Each component is a reusable primitive that the agent function
orchestrates at runtime.

In [3]:
print_heading("2.1  Intent classifier (DECIDE)")

# This runs on every user turn to figure out what they want.
intent_classifier = DECIDE(
    name="intent",
    llm=llm,
    choices={
        "new_topic": "User is introducing a new research topic or question",
        "clarify": "User is answering a clarifying question or providing more context",
        "research": "User wants me to go ahead and research now",
        "deeper": "User wants to dig deeper into a sub-topic from previous results",
        "done": "User wants to wrap up or says goodbye",
    },
    prompt=(
        "Based on the conversation so far and the user's latest message, "
        "determine their intent.\n\n"
        "Conversation context:\n{conversation_context}\n\n"
        "Latest user message: {last_user_msg}"
    ),
    system_prompt=SYSTEM_PROMPT,
    max_retries=3,
)

print("Intent classifier ready:", intent_classifier)


══════════════════════════════════════════════════════════════════════
  2.1  Intent classifier (DECIDE)
══════════════════════════════════════════════════════════════════════

Intent classifier ready: Decide: intent (choices: new_topic, clarify, research, deeper, done)


In [4]:
print_heading("2.2  Discovery thought (asks clarifying questions)")

discovery_thought = THOUGHT(
    name="discovery",
    llm=llm,
    prompt=(
        "The user wants to research: {last_user_msg}\n\n"
        "What they have told you so far:\n{conversation_context}\n\n"
        "Ask 2-3 sharp, specific clarifying questions that will help you "
        "understand exactly what angle of this topic they care about. "
        "Be conversational and direct — you are Ariel."
    ),
    system_prompt=SYSTEM_PROMPT,
)

print("Discovery thought ready:", discovery_thought)

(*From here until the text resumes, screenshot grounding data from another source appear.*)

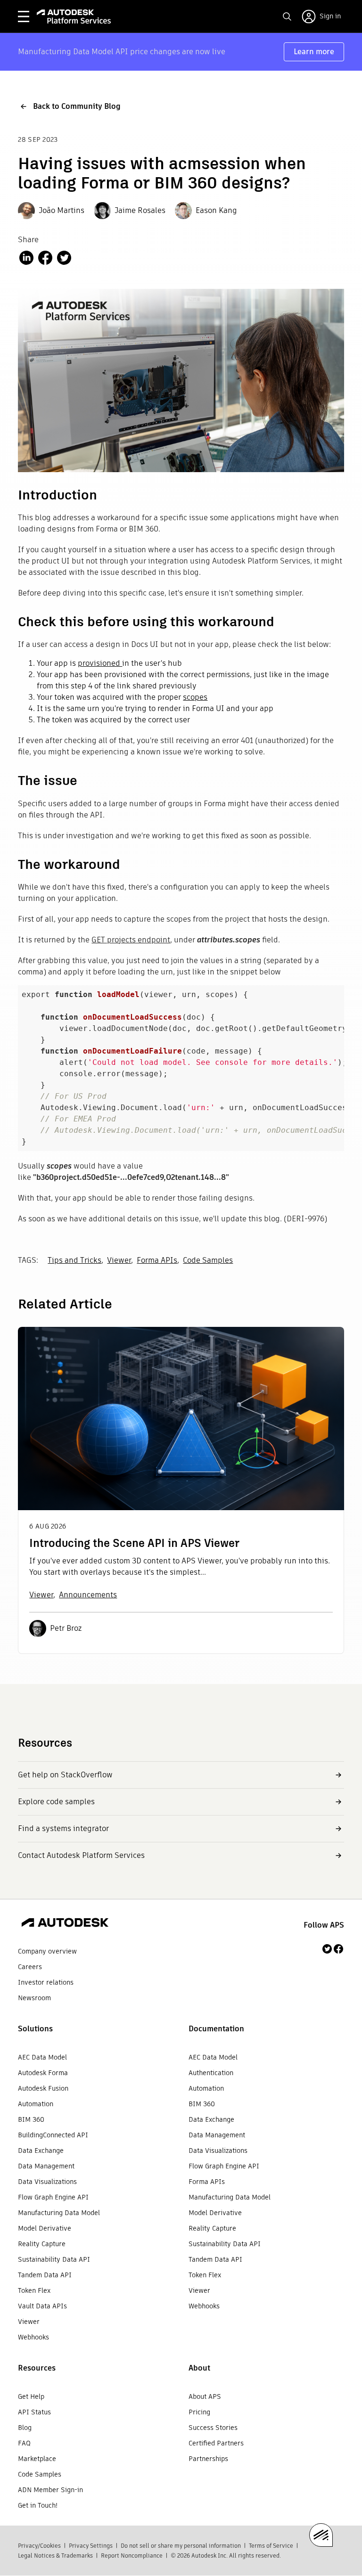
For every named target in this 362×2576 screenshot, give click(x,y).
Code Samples (208, 1260)
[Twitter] (327, 1948)
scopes (195, 697)
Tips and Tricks (74, 1260)
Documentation (216, 2028)
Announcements (88, 1594)
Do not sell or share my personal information (181, 2546)
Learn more (314, 51)
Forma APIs (157, 1260)
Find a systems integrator (63, 1828)
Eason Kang (216, 210)
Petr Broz (66, 1628)
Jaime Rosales (140, 210)
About (199, 2368)
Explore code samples (56, 1801)
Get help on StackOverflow (65, 1774)
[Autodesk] (65, 1923)
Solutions (35, 2028)
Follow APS (324, 1925)
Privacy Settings (91, 2546)
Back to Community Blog (77, 106)
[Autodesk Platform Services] (74, 16)
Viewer (119, 1260)
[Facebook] (338, 1948)
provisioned (100, 663)
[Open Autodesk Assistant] (321, 2535)
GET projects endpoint (130, 939)
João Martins (61, 210)
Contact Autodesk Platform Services (81, 1855)
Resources (37, 2368)
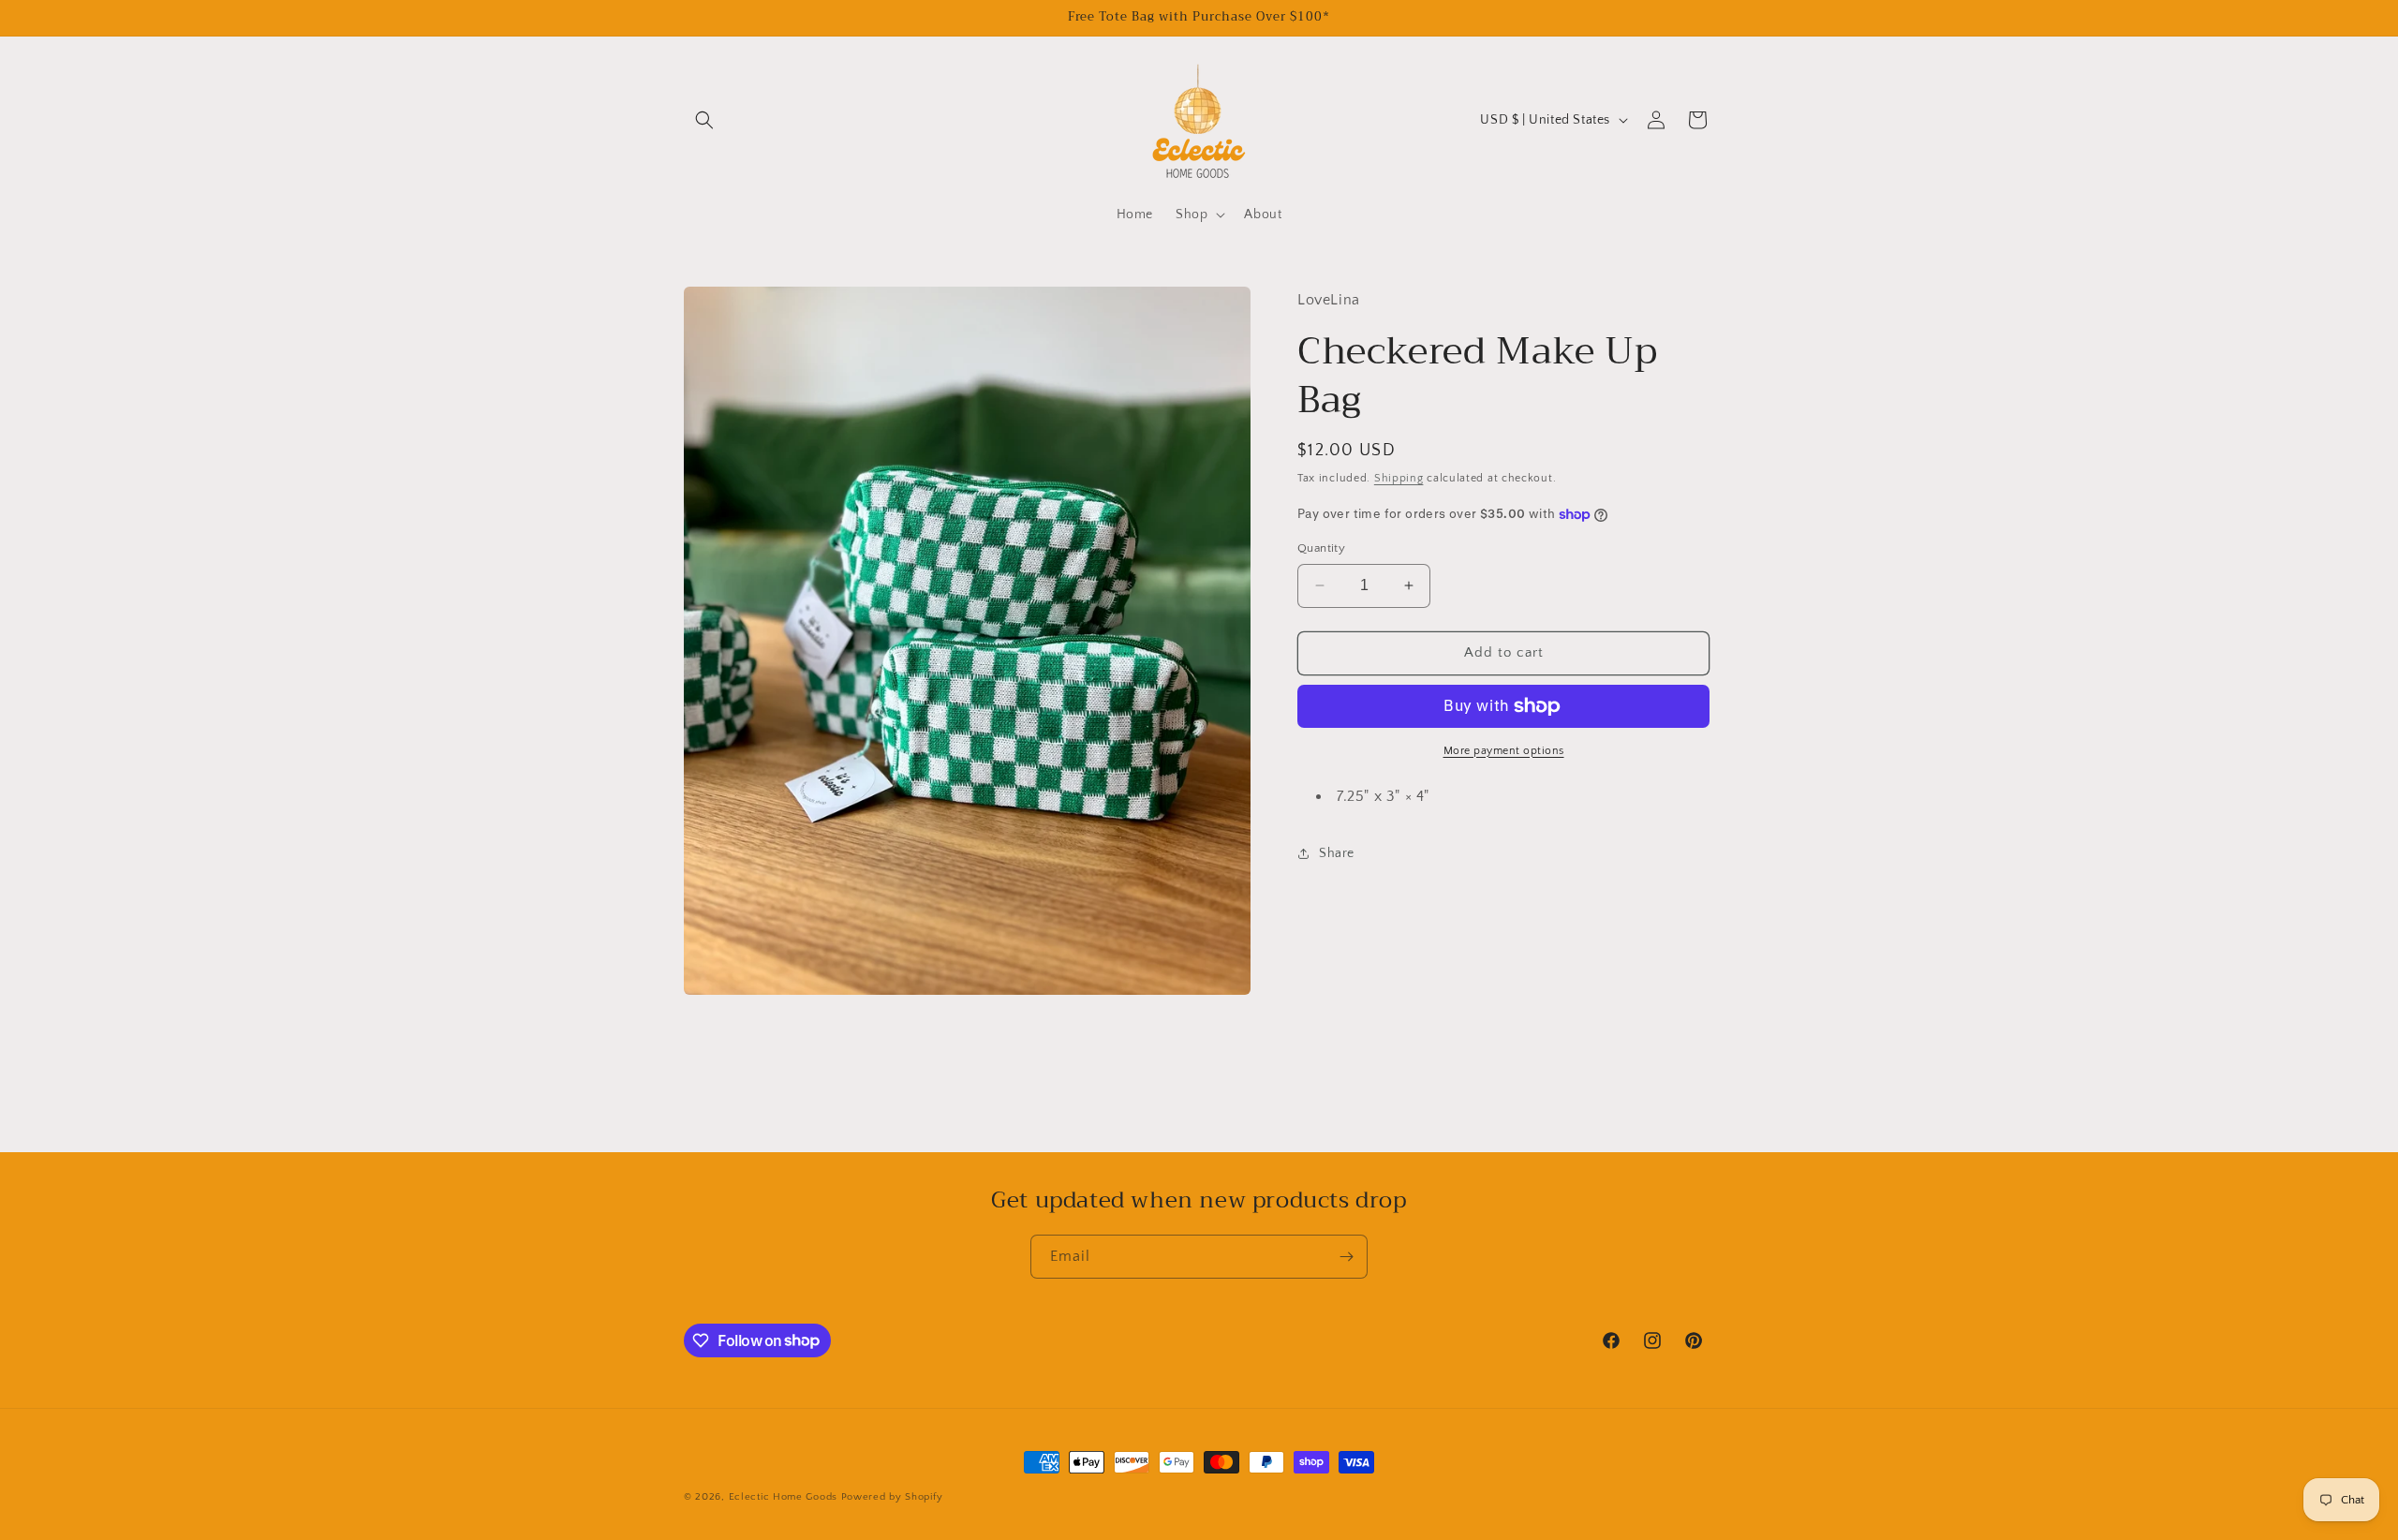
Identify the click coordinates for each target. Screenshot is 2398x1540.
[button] (704, 120)
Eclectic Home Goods (783, 1497)
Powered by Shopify (892, 1497)
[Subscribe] (1346, 1257)
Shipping (1399, 478)
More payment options (1503, 751)
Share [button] (1336, 853)
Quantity (1321, 548)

══════════════════════════════════════════════════════════════════════
  2.2  Discovery thought (asks clarifying questions)
══════════════════════════════════════════════════════════════════════

Discovery thought ready: Thought: discovery


In [5]:
print_heading("2.3  Research planner (PLAN)")

research_planner = PLAN(
    name="research_plan",
    llm=llm,
    actions={
        "search": {
            "description": "Search the web for information on a specific query",
            "params": {"query": "str"},
        },
        "analyze": {
            "description": "Analyze and extract key insights from gathered information",
            "params": {"focus": "str"},
        },
        "synthesize": {
            "description": "Create a clear synthesis of all findings",
            "params": {"format": "str?"},
        },
    },
    prompt=(
        "The user wants to know about: {research_topic}\n"
        "Specific angle: {research_angle}\n\n"
        "Create a focused research plan.  Use 2-3 search queries that "
        "cover different angles of the topic.  Then analyze and synthesize."
    ),
    system_prompt=SYSTEM_PROMPT,
    max_steps=5,
    max_parallel=2,
)

print("Research planner ready:", research_planner)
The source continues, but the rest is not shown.